Consumers receive goods or services when required

It works on the principle of supply and demand, so businesses make profits when offering goods or services when the market requires them. The demand for these goods or services facilitates the supply of them, so society generally has access to what they need when they need it. This doesn't account for the quality of these goods or services and in some cases, pricing means certain socioeconomic groups don't have access to these goods or services.

It promotes entrepreneurship

Market economies thrive on innovation, so entrepreneurs are heavily emboldened under this type of economy. It's a system that encourages the discovery of new products or services while still giving companies the ability to decide on what they offer consumers. Businesses of any size have the ability to generate profits while fulfilling the needs of a specific market or customer base.

It drives competition

Market economies create a free market for businesses to exist in, but they're constantly under threat due to competition. This high level of competition encourages innovation and high-quality offerings to draw in customers and generate profits for the business. Any organisations that fall behind in terms of quality or innovation lose sales and run the risk of becoming unprofitable. This motivation to survive is pivotal to the success of both businesses and the market as a whole as it promotes improved products or services for consumers.

Lower need to stockpile or store goods

As this type of economy focuses on supply and demand, companies that produce goods are more agile in terms of items produced.
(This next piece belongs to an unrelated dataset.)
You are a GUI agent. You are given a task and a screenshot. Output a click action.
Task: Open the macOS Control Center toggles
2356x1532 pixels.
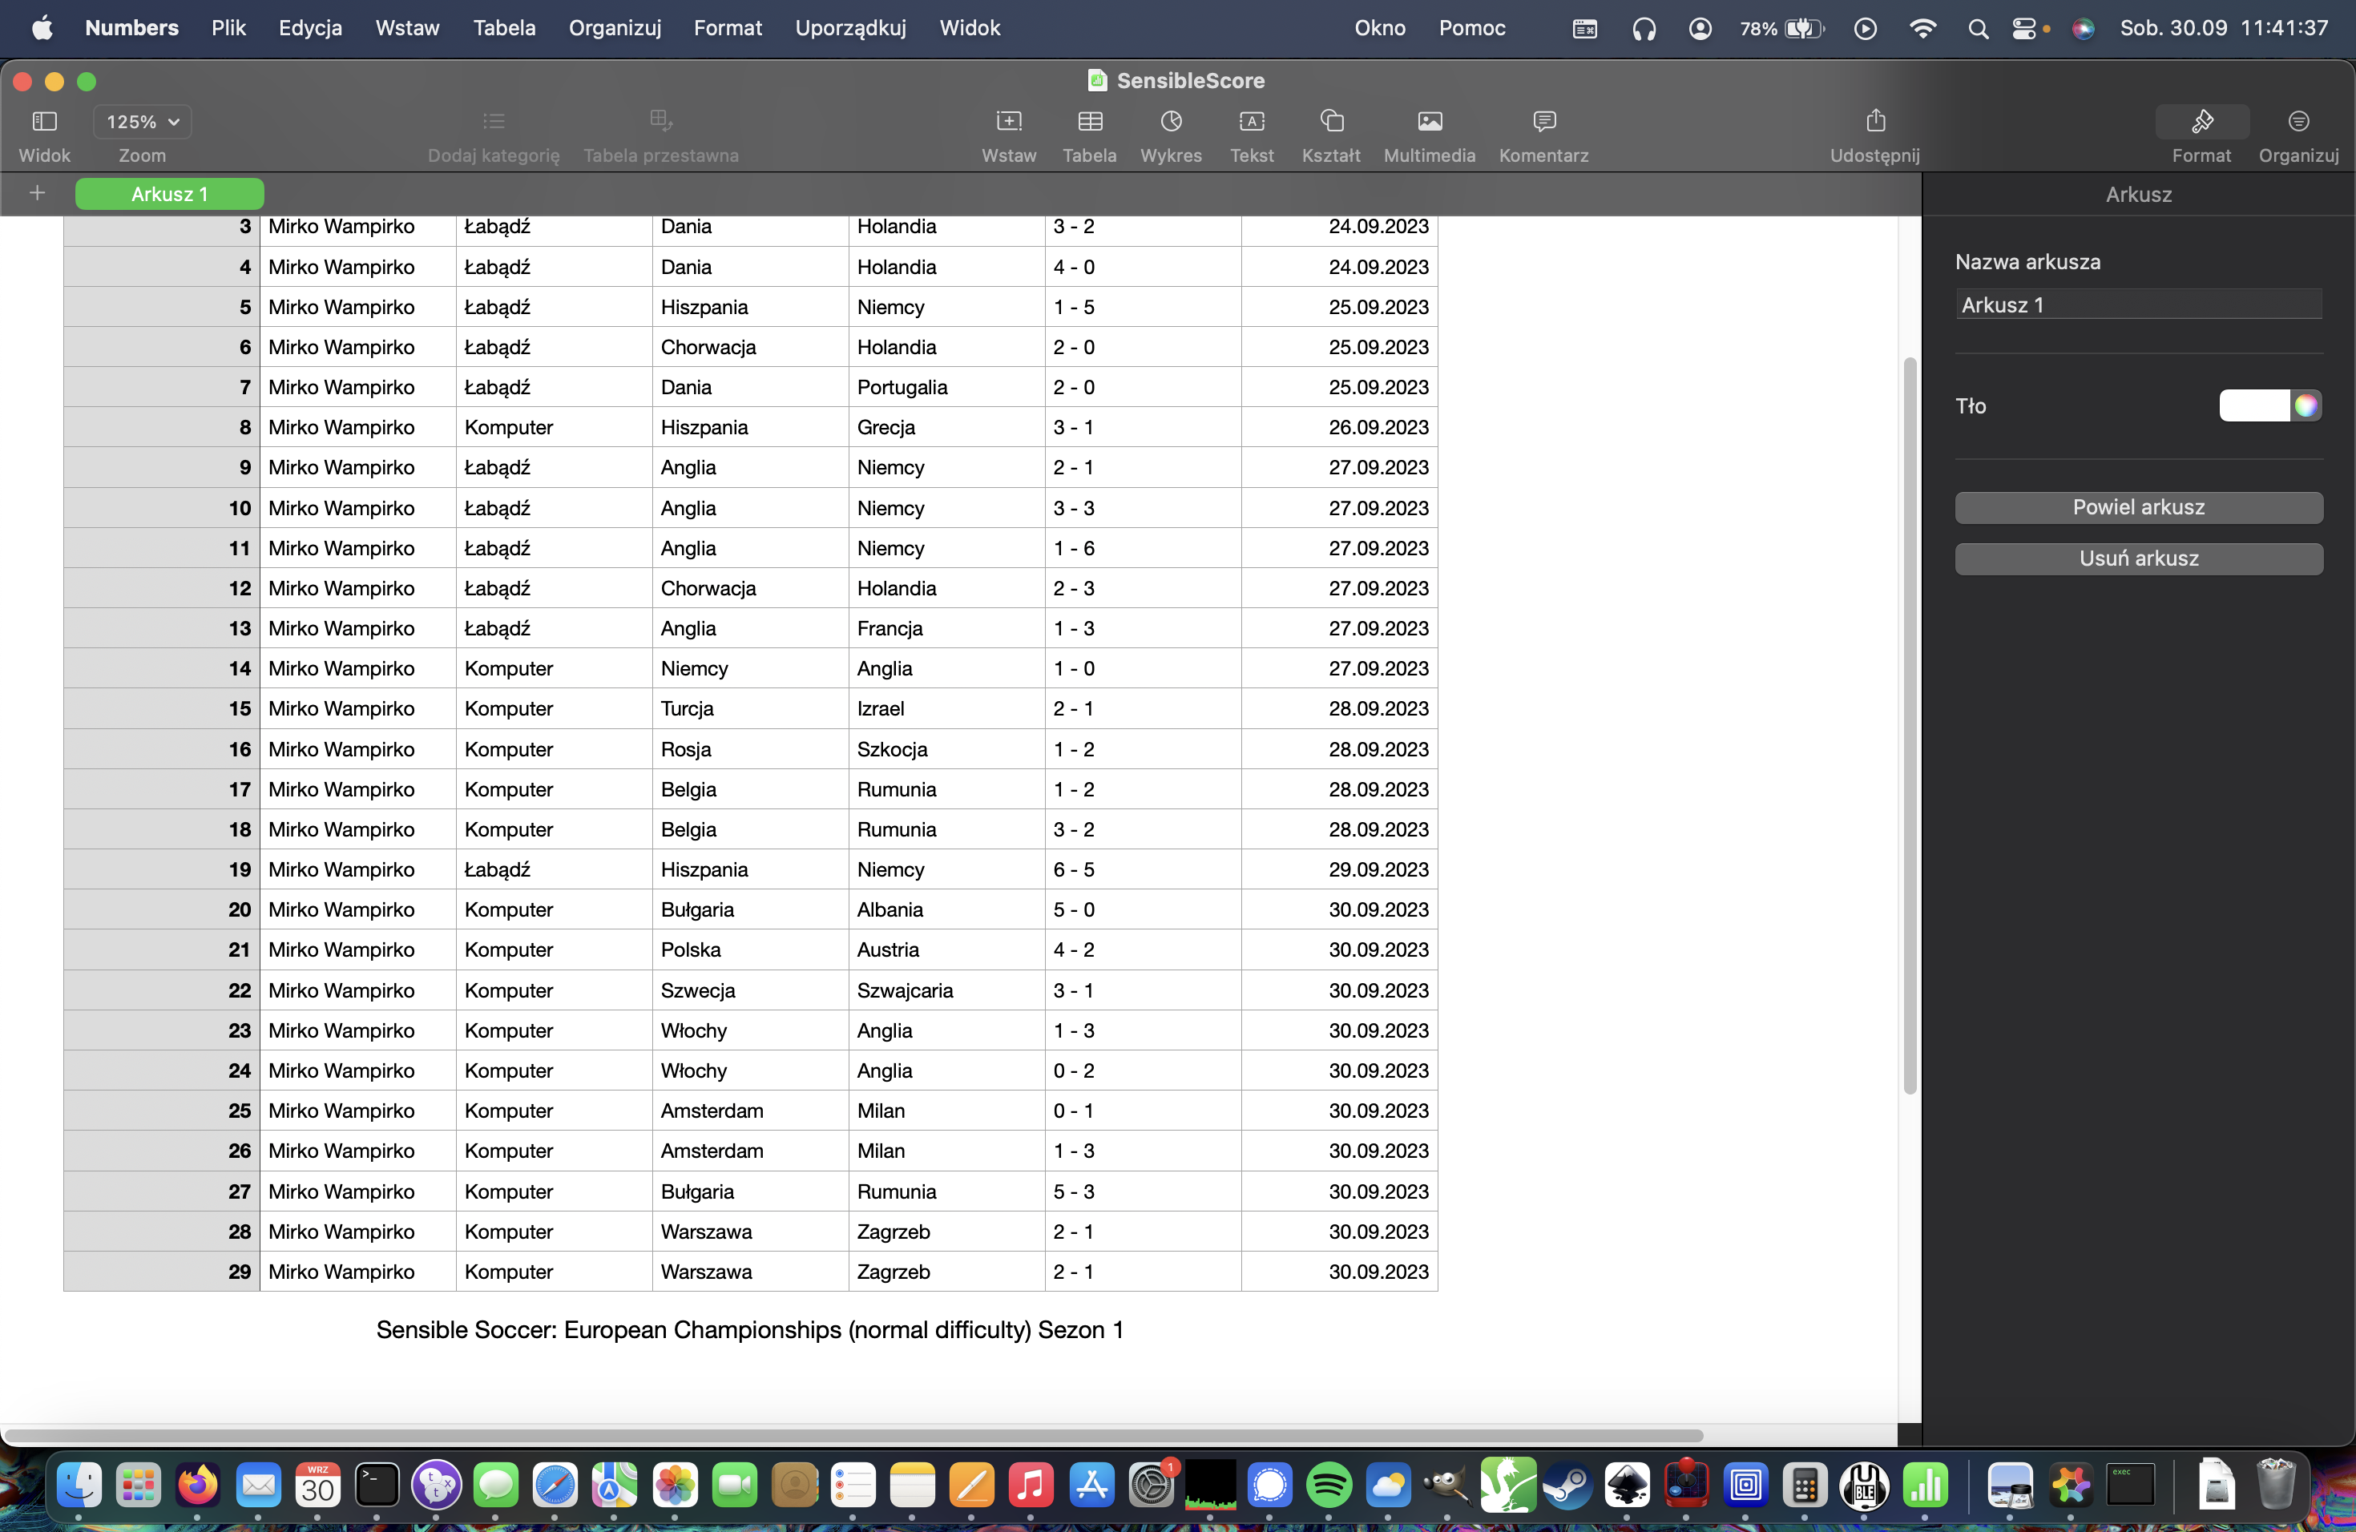point(2023,29)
These companies manufacture to meet demands, which lowers the need to stockpile surplus goods as these companies have a clear understanding of demand. Ideally, companies strike a balance between the demands of consumers and the supply of goods they create.

Related: Growth markets: key attributes, opportunities and risks

A healthier job market

Market economies encourage the growth of smaller businesses as a result of high entrepreneurship levels. As innovation is such a powerful tool in this type of economy, lots of small businesses appear to carve out a niche and draw in customers. In the process, this establishes a diverse market for job opportunities, giving jobseekers more variety in terms of where they work. Whereas larger organisations might opt for outsourcing abroad, smaller businesses hire locally, which helps the job market flourish.

Prices are organically lower

Due to the high levels of competition, product and service prices tend to stay low. Companies find the best price to offer goods and services to customers, which means they keep prices low to draw in as many potential customers as possible. If one company decides to increase pricing, a competitor might steal customers by undercutting them and offering goods or services at a lower price.

Related: What are economic factors? (Importance and examples)

Improved organisational efficiency

This type of economy encourages more efficient businesses due to the high levels of competition across different industries. As government intervention is quite limited in this type of economy, companies exist in a highly competitive, yet efficient, market to ensure profit levels stay optimal for the business. Businesses might look for as many ways as possible to bring down costs and drive up sales to yield even bigger profits.

The high level of competition found in this type of economy pushes companies to look for new ways to find a competitive advantage over rivals. This allows them to absorb a greater market share for their offerings, resulting in greater profit margins. To do this, companies look into innovative ways to cut costs, make their offerings better or appeal to wider audiences to draw in more customers.